Em caso de descumprimento, está prevista a aplicação de multa diária de R$ 300.000,00 (trezentos mil reais) em desfavor da entidade, sem prejuízo de eventual majoração em caso de descumprimento, e das demais sanções administrativas, cíveis e criminais cabíveis.

O TJPE deferiu o pedido de tutela de urgência requerido pelo Estado de Pernambuco em decisão exarada pelo desembargador relator Cândido Saraiva.

(...) DEFIRO A TUTELA PROVISÓRIA DE URGÊNCIA requerida para determinar ao sindicato réu que se abstenha de iniciar o movimento grevista anunciado para a meia-noite (0h) do dia 09.02.2024 e, na hipótese de já haver sido iniciado, que seja imediatamente encerrado, a fim de que os servidores policiais civis sejam compelidos a voltar a exercer o munus público decorrente da sua condição, ficando vedada qualquer forma de mobilização que acarrete paralisação, suspensão ou prejuízo das suas atividades essenciais, independentemente da denominação atribuída ao movimento", escreveu.

"Deve a entidade ré, ainda, comprovar imediatamente o efetivo cumprimento da decisão judicial, proibindo-se a prática de quaisquer atos que tragam embaraço ou perturbem de qualquer forma o regular funcionamento do serviço de segurança pública, sob pena de multa diária de R$ 300.000,00 (trezentos mil reais) em desfavor da entidade, sem prejuízo de eventual majoração em caso de descumprimento, e das demais sanções administrativas, cíveis e criminais cabíveis (...)"
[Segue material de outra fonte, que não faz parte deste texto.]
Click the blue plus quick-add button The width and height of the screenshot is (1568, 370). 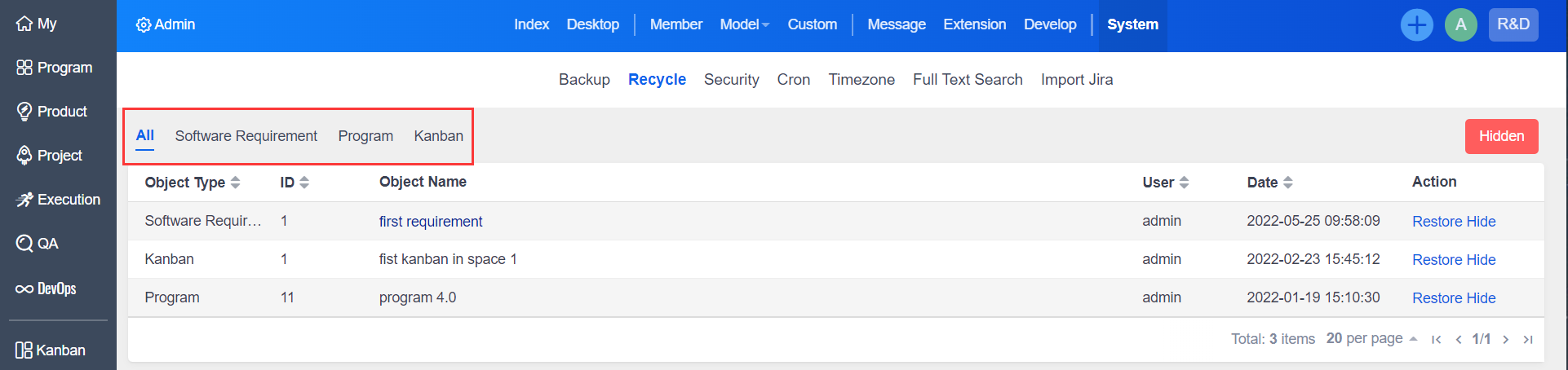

"Desta forma, o risco de lesão grave ou de difícil reparação é de uma evidência que
dispensa maiores digressões, sendo de se destacar que a paralisação dos policiais
civis do Estado – em especial a partir da sexta-feira de Carnaval –, teria o potencial de
causar verdadeiro caos na ordem e segurança públicas, diante da atividade essencial
desenvolvida por estes profissionais".

"Inquestionável, portanto, que a paralisação de tais atividades por prazo indeterminado
teria o condão de causar grave risco à população não apenas, mas especialmente, no
período do Carnaval – tendo em vista os milhares de turistas que visitam o nosso
Estado, somando-se à coletividade pernambucana".